(DATASET EXCERPTS Opens)
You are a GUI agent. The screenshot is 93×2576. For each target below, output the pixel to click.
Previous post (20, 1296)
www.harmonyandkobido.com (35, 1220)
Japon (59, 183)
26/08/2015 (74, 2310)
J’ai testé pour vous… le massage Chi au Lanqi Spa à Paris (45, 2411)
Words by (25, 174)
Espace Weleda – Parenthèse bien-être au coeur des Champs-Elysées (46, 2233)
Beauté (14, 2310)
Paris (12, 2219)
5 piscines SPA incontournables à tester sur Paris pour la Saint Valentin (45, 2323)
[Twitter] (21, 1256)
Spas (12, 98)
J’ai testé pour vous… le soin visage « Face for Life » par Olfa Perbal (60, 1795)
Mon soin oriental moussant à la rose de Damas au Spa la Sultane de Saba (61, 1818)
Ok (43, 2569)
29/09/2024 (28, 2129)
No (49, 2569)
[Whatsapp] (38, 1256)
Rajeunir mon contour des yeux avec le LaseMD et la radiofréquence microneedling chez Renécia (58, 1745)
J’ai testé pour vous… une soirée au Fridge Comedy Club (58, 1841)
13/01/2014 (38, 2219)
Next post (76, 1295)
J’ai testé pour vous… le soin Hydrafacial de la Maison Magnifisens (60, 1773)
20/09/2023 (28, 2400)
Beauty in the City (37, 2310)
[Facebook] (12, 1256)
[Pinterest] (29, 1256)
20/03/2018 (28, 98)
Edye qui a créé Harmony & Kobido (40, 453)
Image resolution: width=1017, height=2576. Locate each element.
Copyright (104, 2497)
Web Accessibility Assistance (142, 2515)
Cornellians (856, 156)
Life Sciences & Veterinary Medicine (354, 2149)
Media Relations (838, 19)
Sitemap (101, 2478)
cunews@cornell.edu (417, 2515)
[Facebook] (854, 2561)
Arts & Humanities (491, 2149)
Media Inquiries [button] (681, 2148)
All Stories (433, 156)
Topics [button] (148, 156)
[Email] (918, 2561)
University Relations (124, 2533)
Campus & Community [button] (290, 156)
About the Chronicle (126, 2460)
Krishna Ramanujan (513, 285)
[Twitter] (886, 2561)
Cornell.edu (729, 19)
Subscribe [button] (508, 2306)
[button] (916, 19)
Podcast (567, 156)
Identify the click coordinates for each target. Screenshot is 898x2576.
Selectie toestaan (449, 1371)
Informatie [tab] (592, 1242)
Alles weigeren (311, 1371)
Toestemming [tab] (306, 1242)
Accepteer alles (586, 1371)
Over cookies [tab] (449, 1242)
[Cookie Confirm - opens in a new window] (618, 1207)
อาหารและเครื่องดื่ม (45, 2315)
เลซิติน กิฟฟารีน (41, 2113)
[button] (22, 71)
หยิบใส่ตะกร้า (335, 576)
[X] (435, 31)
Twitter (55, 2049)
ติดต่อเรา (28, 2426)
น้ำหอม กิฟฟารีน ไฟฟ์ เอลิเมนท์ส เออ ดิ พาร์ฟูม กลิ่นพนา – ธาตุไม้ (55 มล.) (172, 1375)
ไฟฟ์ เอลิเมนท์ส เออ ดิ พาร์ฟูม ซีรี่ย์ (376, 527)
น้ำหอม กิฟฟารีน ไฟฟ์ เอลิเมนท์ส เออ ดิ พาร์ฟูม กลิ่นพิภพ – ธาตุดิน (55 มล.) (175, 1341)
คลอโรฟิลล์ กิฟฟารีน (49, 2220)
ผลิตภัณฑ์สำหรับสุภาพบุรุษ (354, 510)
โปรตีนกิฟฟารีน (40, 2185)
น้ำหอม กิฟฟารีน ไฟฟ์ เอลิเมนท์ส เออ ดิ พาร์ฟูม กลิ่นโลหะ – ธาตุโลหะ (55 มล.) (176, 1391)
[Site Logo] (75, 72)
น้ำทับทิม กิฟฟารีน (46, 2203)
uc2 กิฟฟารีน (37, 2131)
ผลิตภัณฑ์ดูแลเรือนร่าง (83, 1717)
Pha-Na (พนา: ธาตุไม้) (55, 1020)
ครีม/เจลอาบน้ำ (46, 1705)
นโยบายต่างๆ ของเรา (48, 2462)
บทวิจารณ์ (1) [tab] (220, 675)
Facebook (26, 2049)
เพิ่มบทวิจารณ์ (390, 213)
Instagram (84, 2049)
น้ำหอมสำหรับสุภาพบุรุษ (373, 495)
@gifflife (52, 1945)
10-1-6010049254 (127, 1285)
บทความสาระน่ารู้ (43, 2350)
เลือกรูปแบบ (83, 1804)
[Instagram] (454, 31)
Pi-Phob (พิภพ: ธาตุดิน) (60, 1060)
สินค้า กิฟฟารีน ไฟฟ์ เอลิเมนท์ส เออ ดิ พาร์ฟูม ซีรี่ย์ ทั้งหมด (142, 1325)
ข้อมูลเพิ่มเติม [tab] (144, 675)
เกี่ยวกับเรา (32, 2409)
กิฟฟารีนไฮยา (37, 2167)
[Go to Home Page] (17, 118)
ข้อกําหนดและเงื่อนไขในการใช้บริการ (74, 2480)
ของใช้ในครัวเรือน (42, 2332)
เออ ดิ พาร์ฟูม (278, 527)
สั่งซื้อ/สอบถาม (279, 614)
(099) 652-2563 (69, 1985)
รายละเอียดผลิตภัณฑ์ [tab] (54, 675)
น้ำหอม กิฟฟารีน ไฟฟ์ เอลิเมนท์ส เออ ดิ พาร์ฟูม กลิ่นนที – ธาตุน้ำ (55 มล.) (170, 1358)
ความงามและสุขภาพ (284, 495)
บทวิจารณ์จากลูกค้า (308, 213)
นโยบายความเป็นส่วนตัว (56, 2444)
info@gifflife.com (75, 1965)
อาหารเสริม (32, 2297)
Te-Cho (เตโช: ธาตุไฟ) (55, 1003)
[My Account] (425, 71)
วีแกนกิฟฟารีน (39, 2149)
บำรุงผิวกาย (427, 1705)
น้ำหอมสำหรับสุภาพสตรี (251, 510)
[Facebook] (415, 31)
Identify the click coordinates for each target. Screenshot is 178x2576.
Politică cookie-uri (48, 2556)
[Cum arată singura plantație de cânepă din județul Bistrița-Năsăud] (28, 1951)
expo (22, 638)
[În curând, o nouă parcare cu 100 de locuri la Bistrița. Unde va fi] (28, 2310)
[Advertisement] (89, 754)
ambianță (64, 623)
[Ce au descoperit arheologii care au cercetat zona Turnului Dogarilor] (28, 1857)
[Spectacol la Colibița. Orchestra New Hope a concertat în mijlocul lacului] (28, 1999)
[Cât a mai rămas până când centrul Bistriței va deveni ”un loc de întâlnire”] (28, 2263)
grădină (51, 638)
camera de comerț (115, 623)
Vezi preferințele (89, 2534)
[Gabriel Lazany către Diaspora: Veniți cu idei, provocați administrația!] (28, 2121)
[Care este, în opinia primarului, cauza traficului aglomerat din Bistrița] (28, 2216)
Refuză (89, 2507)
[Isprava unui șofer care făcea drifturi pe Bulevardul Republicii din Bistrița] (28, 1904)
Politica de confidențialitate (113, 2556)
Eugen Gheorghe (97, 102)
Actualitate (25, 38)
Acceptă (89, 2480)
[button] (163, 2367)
(DATASET EXCERPTS Closes)
> PROBLEM:
Looking back over the data above, restate word for word the lines that begin at the line with "[Whatsapp] (38, 1256)" and end at the line with "[Email] (918, 2561)", inclusive.

> OUTPUT FOR THIS EXERCISE:
[Whatsapp] (38, 1256)
Rajeunir mon contour des yeux avec le LaseMD et la radiofréquence microneedling chez Renécia (58, 1745)
J’ai testé pour vous… une soirée au Fridge Comedy Club (58, 1841)
13/01/2014 (38, 2219)
Next post (76, 1295)
J’ai testé pour vous… le soin Hydrafacial de la Maison Magnifisens (60, 1773)
20/09/2023 (28, 2400)
Beauty in the City (37, 2310)
[Facebook] (12, 1256)
[Pinterest] (29, 1256)
20/03/2018 (28, 98)
Edye qui a créé Harmony & Kobido (40, 453)
Image resolution: width=1017, height=2576. Locate each element.
Copyright (104, 2497)
Web Accessibility Assistance (142, 2515)
Cornellians (856, 156)
Life Sciences & Veterinary Medicine (354, 2149)
Media Relations (838, 19)
Sitemap (101, 2478)
cunews@cornell.edu (417, 2515)
[Facebook] (854, 2561)
Arts & Humanities (491, 2149)
Media Inquiries [button] (681, 2148)
All Stories (433, 156)
Topics [button] (148, 156)
[Email] (918, 2561)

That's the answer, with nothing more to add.